As I went again through the village, I observed a narrow lane striking off to the left, and resolved to explore in that direction. It led up to one side of the large house of which I have already spoken. As I came near, I smelt what has been to me always a delightful smell—that of fresh deals under the hands of the carpenter. In the scent of those boards of pine is enclosed all the idea the tree could gather of the world of forest where it was reared. It speaks of many wild and bright but chiefly clean and rather cold things. If I were idling, it would draw me to it across many fields.—Turning a corner, I heard the sound of a saw. And this sound drew me yet more. For a carpenter’s shop was the delight of my boyhood; and after I began to read the history of our Lord with something of that sense of reality with which we read other histories, and which, I am sorry to think, so much of the well-meant instruction we receive in our youth tends to destroy, my feeling about such a workshop grew stronger and stronger, till at last I never could go near enough to see the shavings lying on the floor of one, without a spiritual sensation such as I have in entering an old church; which sensation, ever since having been admitted on the usual conditions to a Mohammedan mosque, urges me to pull off, not only my hat, but my shoes likewise.

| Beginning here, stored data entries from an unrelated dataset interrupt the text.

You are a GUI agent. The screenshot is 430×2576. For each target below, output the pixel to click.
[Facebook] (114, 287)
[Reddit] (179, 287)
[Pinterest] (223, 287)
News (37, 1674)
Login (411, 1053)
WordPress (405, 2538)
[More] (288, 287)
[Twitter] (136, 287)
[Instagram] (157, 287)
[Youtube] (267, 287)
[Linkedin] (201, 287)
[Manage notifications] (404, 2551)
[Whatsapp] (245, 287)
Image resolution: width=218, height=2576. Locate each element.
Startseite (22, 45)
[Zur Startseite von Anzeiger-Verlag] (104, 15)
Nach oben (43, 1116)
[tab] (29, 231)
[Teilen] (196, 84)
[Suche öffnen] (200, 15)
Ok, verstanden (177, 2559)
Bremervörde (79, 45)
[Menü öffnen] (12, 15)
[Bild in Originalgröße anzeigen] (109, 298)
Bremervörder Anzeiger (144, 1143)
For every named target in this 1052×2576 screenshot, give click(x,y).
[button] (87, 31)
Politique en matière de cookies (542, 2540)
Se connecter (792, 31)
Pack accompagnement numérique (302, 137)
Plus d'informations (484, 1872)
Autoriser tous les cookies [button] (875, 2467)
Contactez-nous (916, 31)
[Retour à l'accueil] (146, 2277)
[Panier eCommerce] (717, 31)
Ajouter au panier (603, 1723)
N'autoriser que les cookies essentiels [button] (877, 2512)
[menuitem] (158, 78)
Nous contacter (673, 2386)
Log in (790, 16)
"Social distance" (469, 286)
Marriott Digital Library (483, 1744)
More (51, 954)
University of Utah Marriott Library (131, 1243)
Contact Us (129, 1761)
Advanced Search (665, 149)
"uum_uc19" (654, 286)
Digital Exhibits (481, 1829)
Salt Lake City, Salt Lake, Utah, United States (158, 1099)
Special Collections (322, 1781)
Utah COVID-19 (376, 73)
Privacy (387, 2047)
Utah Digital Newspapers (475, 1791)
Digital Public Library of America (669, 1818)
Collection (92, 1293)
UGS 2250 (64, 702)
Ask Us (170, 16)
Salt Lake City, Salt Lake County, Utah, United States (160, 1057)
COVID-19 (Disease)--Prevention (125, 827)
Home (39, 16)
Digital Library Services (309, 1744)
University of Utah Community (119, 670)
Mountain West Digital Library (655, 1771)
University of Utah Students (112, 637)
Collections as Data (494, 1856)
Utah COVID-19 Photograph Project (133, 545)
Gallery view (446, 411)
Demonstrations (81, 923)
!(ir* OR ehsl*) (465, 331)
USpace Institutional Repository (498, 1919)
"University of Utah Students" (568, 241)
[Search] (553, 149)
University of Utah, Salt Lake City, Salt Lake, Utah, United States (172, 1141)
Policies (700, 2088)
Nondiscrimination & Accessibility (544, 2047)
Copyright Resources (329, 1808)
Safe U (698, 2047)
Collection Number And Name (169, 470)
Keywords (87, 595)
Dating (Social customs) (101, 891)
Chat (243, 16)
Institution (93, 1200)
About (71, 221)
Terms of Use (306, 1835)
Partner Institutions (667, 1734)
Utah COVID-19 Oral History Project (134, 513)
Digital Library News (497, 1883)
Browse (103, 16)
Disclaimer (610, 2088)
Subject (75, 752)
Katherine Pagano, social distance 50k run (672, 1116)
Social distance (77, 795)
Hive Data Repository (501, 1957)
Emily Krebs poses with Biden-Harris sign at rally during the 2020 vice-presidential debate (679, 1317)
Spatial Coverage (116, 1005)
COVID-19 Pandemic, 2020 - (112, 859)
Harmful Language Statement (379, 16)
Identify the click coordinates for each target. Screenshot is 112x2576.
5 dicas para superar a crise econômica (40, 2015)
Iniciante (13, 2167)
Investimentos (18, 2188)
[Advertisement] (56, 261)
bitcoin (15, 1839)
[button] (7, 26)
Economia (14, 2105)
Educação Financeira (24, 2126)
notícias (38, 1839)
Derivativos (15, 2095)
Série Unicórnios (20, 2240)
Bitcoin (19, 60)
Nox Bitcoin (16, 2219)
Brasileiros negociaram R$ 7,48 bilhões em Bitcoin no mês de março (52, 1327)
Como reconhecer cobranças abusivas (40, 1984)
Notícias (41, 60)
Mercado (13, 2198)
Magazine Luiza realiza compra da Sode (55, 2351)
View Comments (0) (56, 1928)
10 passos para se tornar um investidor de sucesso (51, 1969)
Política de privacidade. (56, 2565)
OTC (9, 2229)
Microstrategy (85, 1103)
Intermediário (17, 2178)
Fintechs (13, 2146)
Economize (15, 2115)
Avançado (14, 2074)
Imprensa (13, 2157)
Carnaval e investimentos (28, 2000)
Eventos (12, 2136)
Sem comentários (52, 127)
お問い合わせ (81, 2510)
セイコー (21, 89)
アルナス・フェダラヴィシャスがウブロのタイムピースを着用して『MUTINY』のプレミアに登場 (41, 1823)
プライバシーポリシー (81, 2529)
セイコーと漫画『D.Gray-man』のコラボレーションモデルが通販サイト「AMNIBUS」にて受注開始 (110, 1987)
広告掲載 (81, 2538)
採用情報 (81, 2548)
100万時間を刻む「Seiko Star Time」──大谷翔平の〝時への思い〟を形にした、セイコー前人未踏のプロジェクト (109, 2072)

And the feeling has grown upon me, till now it seems at times as if the only cure in the world for social pride would be to go for five silent minutes into a carpenter’s shop. How one can think of himself as above his neighbours, within sight, sound, or smell of one, I fear I am getting almost unable to imagine, and one ought not to get out of sympathy with the wrong. Only as I am growing old now, it does not matter so much, for I daresay my time will not be very long.

So I drew near to the shop, feeling as if the Lord might be at work there at one of the benches. And when I reached the door, there was my pale-faced hearer of the Sunday afternoon, sawing a board for a coffin-lid.

As my shadow fell across and darkened his work, he lifted his head and saw me.

I could not altogether understand the expression of his countenance as he stood upright from his labour and touched his old hat with rather a proud than a courteous gesture. And I could not believe that he was glad to see me, although he laid down his saw and advanced to the door. It was the gentleman in him, not the man, that sought to make me welcome, hardly caring whether I saw through the ceremony or not. True, there was a smile on his lips, but the smile of a man who cherishes a secret grudge; of one who does not altogether dislike you, but who has a claim upon you—say, for an apology, of which claim he doubts whether you know the existence. So the smile seemed tightened, and stopped just when it got half-way to its width, and was about to become hearty and begin to shine.

“May I come in?” I said.

“Come in, sir,” he answered.

“I am glad I have happened to come upon you by accident,” I said.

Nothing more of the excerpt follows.